Care is also required (with monitoring for changes in renal function) if administering intravenous ZOVIRAX with medicines which affect other aspects of renal physiology (e.g. cyclosporin, tacrolimus).

Overdosage

Overdosage of intravenous aciclovir has resulted in elevations of serum creatinine, blood urea nitrogen and subsequent renal failure. Neurological effects including confusion, hallucinations, agitation, seizures and coma have been described in association with overdosage. Haemodialysis significantly enhances the removal of aciclovir from the blood and may, therefore, be considered an option in the management of overdose of this medicine.

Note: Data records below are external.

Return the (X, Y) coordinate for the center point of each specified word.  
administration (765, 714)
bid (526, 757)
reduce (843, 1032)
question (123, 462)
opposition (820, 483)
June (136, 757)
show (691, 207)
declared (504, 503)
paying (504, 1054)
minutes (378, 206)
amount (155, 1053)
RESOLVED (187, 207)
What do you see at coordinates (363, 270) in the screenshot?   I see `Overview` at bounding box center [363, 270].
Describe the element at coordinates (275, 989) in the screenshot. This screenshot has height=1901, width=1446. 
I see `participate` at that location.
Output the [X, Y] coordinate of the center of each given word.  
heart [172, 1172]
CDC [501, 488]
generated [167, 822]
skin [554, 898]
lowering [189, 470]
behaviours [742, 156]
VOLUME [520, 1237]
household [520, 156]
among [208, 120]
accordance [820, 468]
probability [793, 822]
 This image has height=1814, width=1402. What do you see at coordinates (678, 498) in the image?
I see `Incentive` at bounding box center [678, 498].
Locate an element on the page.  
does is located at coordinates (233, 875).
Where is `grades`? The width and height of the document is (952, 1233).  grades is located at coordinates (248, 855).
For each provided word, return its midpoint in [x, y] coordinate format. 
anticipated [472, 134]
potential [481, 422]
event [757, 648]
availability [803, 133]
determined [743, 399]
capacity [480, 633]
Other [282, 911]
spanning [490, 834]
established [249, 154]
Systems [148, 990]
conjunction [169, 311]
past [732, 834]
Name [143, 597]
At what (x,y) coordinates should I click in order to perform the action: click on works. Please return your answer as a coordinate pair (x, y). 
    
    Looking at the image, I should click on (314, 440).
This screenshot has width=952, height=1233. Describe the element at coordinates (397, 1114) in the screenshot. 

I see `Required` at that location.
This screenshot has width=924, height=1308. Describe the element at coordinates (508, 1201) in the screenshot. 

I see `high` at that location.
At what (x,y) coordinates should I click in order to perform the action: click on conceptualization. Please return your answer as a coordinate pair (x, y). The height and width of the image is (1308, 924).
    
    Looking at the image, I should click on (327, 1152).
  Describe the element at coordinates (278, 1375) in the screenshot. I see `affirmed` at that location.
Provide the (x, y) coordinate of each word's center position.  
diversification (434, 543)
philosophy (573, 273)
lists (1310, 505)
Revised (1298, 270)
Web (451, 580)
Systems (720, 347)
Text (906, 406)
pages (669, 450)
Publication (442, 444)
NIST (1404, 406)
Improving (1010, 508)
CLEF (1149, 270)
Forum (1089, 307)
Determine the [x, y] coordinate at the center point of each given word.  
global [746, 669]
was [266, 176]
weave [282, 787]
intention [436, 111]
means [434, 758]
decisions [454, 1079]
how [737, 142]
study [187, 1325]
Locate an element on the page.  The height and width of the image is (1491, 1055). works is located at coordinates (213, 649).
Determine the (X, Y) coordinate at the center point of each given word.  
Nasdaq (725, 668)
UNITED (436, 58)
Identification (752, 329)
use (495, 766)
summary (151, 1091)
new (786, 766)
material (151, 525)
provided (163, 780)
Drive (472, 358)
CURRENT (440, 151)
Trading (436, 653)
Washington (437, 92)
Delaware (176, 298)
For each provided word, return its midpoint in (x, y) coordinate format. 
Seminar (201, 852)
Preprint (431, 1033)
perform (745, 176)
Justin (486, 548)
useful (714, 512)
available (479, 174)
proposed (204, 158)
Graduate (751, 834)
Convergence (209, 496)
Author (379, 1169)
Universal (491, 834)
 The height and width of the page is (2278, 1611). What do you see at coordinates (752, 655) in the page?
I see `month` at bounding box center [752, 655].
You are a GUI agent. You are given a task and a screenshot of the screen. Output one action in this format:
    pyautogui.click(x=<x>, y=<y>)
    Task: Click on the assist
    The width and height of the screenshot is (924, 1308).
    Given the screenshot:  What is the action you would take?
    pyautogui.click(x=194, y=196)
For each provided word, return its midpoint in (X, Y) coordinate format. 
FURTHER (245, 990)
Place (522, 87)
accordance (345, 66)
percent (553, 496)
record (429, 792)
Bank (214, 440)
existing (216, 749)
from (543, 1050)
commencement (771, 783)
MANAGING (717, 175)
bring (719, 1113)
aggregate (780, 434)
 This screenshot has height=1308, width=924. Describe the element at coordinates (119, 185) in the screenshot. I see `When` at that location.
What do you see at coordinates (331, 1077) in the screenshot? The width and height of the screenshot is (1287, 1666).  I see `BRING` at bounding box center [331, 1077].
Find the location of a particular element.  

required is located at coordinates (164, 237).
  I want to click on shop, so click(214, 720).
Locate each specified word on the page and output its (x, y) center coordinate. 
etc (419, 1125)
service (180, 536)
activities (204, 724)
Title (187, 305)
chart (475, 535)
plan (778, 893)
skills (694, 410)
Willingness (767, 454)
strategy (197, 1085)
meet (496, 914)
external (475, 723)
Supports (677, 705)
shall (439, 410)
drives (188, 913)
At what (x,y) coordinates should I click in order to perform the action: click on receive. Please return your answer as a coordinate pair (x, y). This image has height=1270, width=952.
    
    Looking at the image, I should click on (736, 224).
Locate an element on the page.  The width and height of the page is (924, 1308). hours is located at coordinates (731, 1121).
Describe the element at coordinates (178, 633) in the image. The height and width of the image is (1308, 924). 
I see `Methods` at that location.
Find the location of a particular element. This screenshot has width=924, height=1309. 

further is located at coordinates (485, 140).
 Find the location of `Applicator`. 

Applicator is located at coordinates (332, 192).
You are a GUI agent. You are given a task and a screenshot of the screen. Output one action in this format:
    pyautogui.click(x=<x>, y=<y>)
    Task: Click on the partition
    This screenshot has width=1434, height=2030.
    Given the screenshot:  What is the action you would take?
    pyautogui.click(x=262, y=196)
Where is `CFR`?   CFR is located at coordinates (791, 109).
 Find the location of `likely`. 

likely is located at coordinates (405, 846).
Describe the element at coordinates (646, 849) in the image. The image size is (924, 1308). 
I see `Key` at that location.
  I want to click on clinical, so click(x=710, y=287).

Pharmaceutical Precautions

Shelf Life

60 months. Store below 25°C.

Special precautions for storage

Reconstituted or diluted solutions should not be refrigerated.

Nature and contents of container

Pack of 5 vials.

Instructions for use/handling

ZOVIRAX I.V. for Infusion contains no antimicrobial preservative.

Reconstitution or dilution should therefore be carried out either under full aseptic conditions or immediately before use and any unused solution discarded.

When reconstituted as directed, ZOVIRAX I.V. for Infusion has a pH of approximately 11.

Reconstituted or diluted solutions should not be refrigerated.

Reconstitution

ZOVIRAX I.V. for Infusion should be reconstituted using 10mL of either Water for Injections BP or Sodium Chloride Injection BP (0.9% w/v) to provide a solution containing 25mg aciclovir per mL (see Dosage and Administration).

Medicines Classification

Prescription Only Medicine

Further Information

Preclinical Safety Data

Mutagenicity:-

The results of a wide range of mutagenicity tests in vitro and in vivo indicate that aciclovir is unlikely to pose a genetic risk to man.

Carcinogenicity:-

Aciclovir was not found to be carcinogenic in long-term studies in the rat and the mouse.

Fertility:-

Largely reversible adverse effects on spermatogenesis in association with overall toxicity in rats and dogs have been reported only at doses of aciclovir greatly in excess of those employed therapeutically. Two-generation studies in mice did not reveal any effect of (orally administered) aciclovir on fertility.

There is no information on the effect of ZOVIRAX I.V. for Infusion on human female fertility. In a study of 20 male patients with normal sperm count, oral aciclovir administered at doses of up to 1g per day for up to six months has been shown to have no clinically significant effect on sperm count, motility or morphology.

Name and Address

GlaxoSmithKline NZ Limited
Quay Tower
Cnr Albert & Customs Streets
Private Bag 106600
Downtown Auckland
NEW ZEALAND

Phone: (09) 367 2900
Fax: (09) 367 2506

Date of Preparation

Issue Date: 11 October 2007

Issue Number: 12

ZOVIRAX™is a trade mark of the GlaxoSmithKline group of companies

© This data sheet is copyrighted to GlaxoSmithKline and may be reproduced but not altered in any way.